++++ EXCERPTED DATA

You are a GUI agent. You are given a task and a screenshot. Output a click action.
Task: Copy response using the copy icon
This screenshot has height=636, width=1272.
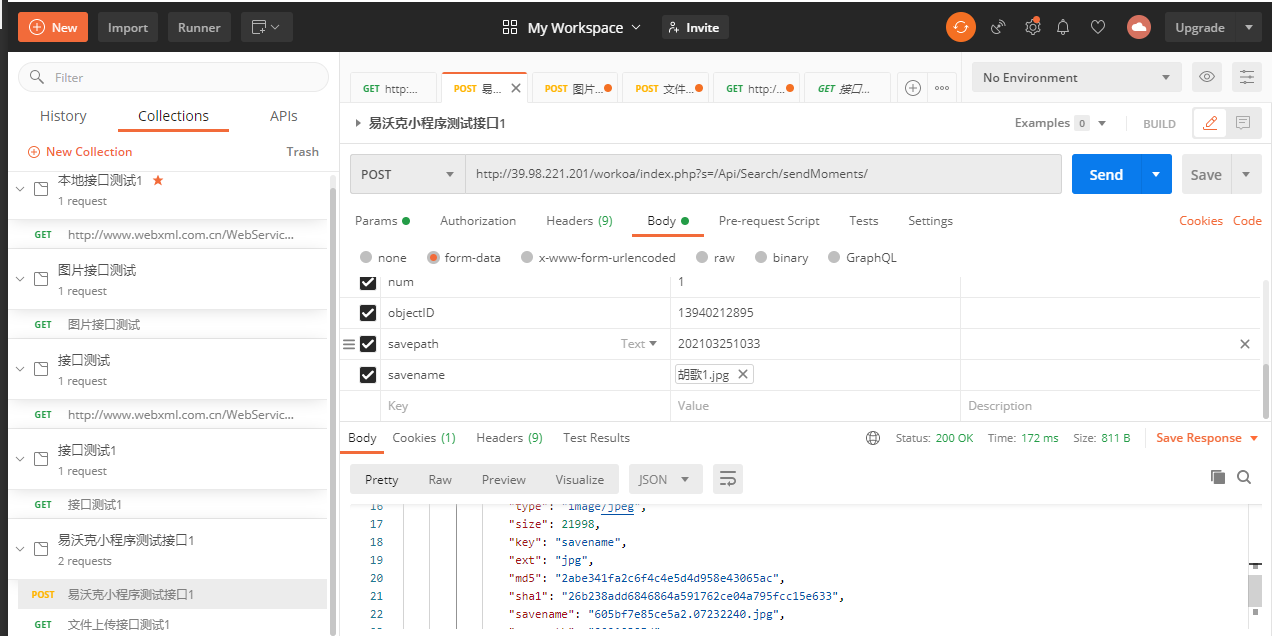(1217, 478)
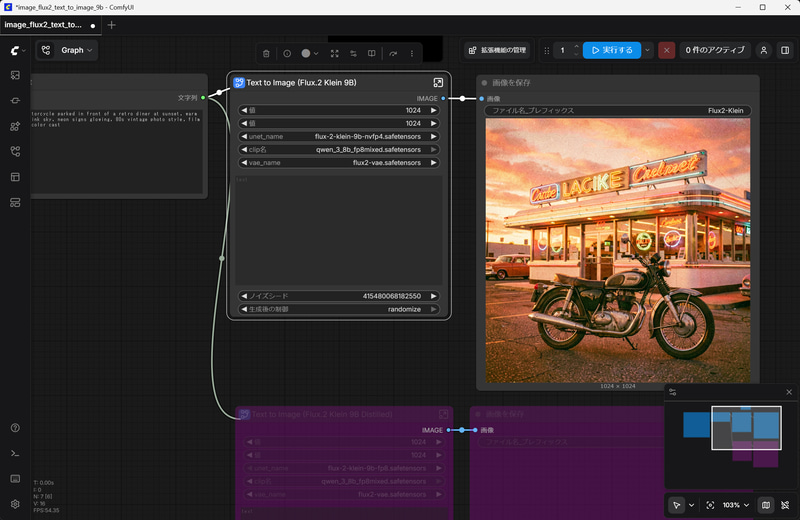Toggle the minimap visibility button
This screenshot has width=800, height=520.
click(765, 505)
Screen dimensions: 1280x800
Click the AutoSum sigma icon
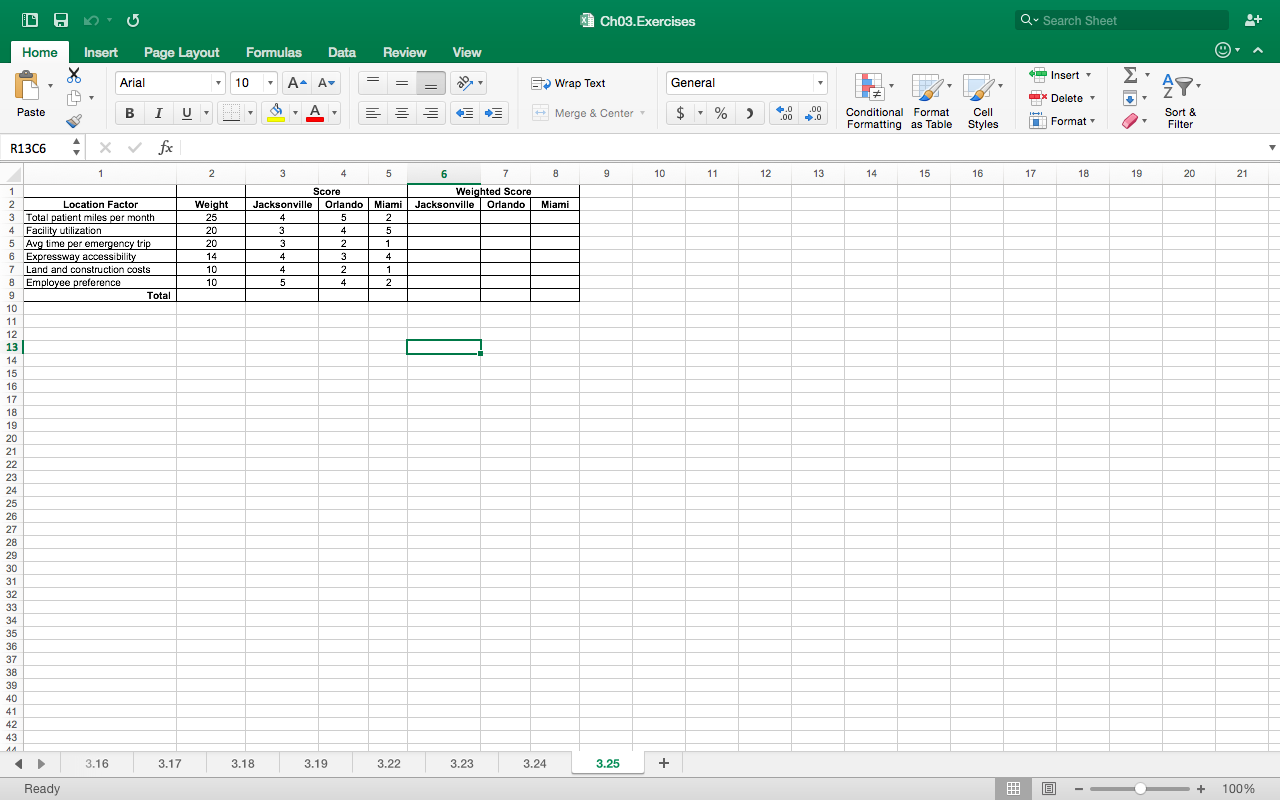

++++++++

• _ABOUT THIS TASK_: Copy all lines of the listing above that contain the string "icon".

• _RESPONSE_:
Task: Copy response using the copy icon
Click the AutoSum sigma icon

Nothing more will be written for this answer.